Two more in the Lady and the Unicorn tapestry series.

Also, here you’ll see the heads and bodies of kings, once resplendent on the front of the Notre Dame, ingloriously lopped off by the revolutionaries some time between 1789 and 1799. (Funny aside about these kings – the revolutionaries thought they represented French kings. They were actually the Kings of Judah. A school teacher who lived nearby collected the heads and buried them in his backyard where they remained until 1977. A little clean-up and here they are in the Cluny. That’s a story worth knowing more about.)

King's Bodies

The hall of the headless ones....

King's Heads

You'd think it would be as easy as matching the head to the body.... but so far they've resisted the temptation.

Battle

A battle reinactment in the courtyard. No one lost their head here.

Aside from the inside of the buildings, the courtyard features themed gardens that are worth a visit. Interesting to note that back then (coming back into style) some gardens were planted specifically for their medicinal value.

Medicinal Simples

Reading the "cures" offered by some plants is a bit comical at times. Because a plant looked like a lung, it was used to treat lungs. Hmmm. I think blood letting was still popular at this time too. Click on the pictures of the signs to read the text.

The Heavenly Garden

Not surprising that some gardens had religious connotations.

Lady & the Unicorn Garden

And obviously, there must be a Lady & the Unicorn garden / forest here.

It’s easy to think of the history of Paris as it relates to the last 300 years or so, especially history from the mid-1850’s when Haussmann re-arranged Paris. It’s just so obvious and all around you.

Virgin Mary and St. John

The Virgin Mary and St. John from sometime between 1220 to 1230. A unique interpretation of what they might have looked like.

Close up of Virgin Mary

Interesting face. After this, go to the Louvre and see about 100 more interpretations of Mary.

St. John

A very young looking St John. Isn't he usually an old guy with a beard, or am I confusing the portrayal of the saints?

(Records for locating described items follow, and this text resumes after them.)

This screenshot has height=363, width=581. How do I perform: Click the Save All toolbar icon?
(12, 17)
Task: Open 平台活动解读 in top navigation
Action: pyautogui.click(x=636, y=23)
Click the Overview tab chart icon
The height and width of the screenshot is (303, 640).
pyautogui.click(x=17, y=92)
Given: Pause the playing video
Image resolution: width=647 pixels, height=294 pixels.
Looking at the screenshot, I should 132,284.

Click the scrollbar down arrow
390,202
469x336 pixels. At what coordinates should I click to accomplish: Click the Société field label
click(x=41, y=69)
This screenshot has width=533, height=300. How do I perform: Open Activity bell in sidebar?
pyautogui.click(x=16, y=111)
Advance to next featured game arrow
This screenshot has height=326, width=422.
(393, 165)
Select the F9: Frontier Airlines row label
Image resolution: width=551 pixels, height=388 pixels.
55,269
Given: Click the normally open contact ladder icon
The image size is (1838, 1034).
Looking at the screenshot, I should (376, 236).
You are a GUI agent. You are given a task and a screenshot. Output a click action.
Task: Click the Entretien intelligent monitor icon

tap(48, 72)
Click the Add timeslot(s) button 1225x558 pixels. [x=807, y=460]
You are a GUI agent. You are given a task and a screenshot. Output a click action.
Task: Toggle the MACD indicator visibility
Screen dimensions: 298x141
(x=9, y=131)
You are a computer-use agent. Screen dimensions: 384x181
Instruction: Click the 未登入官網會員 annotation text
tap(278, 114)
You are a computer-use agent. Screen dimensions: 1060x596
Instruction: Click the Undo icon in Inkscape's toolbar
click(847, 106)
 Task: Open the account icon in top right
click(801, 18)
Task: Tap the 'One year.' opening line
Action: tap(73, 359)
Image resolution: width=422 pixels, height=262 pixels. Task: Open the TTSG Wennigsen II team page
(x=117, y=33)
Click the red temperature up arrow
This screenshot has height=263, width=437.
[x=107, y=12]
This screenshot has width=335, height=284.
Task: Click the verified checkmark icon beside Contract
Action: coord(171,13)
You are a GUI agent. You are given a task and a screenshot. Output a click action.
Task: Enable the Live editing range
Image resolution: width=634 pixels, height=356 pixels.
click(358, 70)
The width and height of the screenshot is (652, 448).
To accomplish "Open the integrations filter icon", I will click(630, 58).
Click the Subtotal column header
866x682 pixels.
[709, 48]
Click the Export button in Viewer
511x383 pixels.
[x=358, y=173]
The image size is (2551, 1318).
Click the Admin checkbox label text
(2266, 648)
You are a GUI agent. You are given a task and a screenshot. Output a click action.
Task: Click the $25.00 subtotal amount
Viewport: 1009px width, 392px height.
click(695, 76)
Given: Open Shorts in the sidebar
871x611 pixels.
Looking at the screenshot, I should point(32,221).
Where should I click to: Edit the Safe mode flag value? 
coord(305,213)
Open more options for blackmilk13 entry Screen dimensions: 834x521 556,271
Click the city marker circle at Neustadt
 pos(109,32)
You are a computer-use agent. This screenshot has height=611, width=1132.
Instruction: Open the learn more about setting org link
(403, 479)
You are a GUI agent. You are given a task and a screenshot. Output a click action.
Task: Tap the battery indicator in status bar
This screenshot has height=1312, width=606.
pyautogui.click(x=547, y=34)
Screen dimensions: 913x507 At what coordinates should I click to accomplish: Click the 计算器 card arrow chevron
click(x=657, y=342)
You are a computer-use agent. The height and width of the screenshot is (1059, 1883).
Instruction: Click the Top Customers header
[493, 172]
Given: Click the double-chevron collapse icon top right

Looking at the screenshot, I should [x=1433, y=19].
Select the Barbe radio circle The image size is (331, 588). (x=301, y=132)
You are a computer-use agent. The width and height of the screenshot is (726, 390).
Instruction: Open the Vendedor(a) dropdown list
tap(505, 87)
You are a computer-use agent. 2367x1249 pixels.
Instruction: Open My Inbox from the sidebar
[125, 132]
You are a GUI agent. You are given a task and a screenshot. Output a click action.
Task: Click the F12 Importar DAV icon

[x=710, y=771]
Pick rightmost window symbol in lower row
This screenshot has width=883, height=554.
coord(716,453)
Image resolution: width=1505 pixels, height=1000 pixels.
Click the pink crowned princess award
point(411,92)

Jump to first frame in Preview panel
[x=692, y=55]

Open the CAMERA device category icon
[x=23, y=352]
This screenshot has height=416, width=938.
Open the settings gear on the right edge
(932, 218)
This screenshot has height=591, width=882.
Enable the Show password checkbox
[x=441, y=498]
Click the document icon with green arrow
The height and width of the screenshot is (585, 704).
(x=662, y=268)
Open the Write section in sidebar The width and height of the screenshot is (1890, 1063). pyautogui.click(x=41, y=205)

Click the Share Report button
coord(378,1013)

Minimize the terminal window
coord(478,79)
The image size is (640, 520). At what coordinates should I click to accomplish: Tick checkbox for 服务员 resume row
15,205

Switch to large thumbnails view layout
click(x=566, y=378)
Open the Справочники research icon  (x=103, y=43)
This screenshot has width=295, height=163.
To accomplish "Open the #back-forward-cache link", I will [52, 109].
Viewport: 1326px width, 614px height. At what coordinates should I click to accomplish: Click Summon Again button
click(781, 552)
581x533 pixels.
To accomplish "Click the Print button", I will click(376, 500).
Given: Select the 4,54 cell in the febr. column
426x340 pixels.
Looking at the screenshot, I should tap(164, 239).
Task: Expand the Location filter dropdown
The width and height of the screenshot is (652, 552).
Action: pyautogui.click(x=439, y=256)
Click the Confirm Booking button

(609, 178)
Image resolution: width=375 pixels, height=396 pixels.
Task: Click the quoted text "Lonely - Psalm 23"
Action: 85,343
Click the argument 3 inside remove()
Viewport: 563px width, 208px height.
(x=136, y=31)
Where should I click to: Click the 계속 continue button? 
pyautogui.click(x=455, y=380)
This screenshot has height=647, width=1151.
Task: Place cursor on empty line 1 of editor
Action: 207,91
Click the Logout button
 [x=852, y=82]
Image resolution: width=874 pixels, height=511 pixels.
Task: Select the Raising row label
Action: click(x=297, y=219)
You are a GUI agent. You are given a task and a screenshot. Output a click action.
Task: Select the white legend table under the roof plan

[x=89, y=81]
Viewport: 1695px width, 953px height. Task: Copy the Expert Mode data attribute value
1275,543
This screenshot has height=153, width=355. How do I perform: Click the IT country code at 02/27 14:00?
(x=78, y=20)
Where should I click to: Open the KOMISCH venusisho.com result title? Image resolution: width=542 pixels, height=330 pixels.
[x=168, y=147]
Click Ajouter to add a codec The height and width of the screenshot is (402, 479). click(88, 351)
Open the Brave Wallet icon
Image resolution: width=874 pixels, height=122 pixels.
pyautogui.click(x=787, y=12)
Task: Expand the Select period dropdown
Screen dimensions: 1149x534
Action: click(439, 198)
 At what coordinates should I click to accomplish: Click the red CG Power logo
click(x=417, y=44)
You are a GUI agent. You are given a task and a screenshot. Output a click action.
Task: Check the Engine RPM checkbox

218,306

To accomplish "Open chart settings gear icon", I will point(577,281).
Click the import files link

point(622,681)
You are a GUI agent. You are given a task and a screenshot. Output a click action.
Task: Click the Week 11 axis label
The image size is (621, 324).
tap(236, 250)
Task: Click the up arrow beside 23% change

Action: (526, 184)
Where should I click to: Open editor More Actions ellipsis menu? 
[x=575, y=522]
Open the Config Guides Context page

But if you want to go back further in time, a visit to the Cluny is the perfect way to spend an afternoon. For us, it was really simple as it was about a 10 minute walk from our apartment. We missed it last time, but happy to have seen it now.

Roman well

Every Roman site of significance had a sacred well (no water, no life right?). Here, a less than sacred view of the well in the courtyard.